▶ Directions
Every line below should be copied exactly; drop the pictures.

-------- Material for this exercise

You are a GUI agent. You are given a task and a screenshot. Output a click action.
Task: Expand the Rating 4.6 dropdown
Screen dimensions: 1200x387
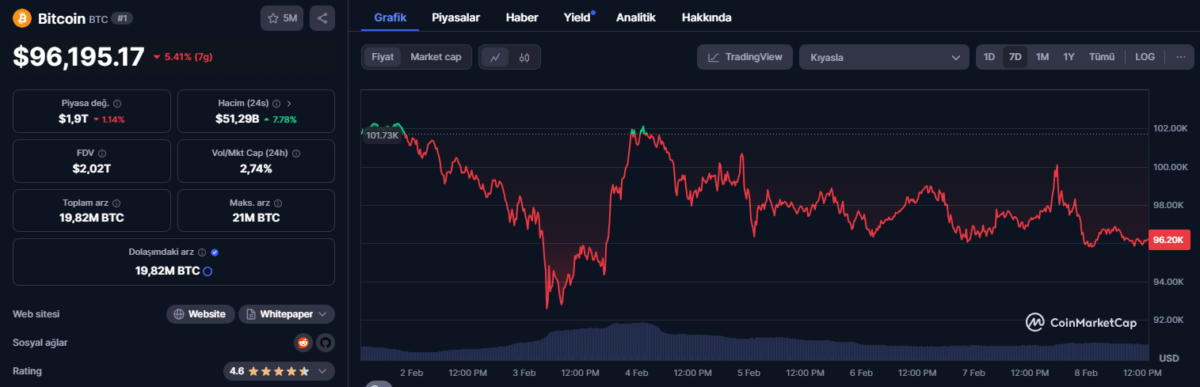tap(278, 371)
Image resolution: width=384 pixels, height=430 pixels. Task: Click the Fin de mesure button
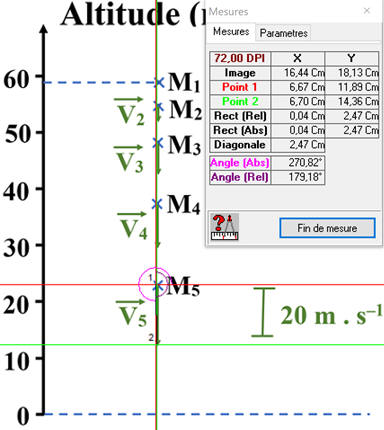click(x=327, y=228)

----------------

▶ Your response
You are a GUI agent. You are given a task and a screenshot. Output a click action.
Task: Expand the Rating 4.6 dropdown
Screen dimensions: 1200x387
tap(278, 371)
Image resolution: width=384 pixels, height=430 pixels. Task: Click the Fin de mesure button
click(x=327, y=228)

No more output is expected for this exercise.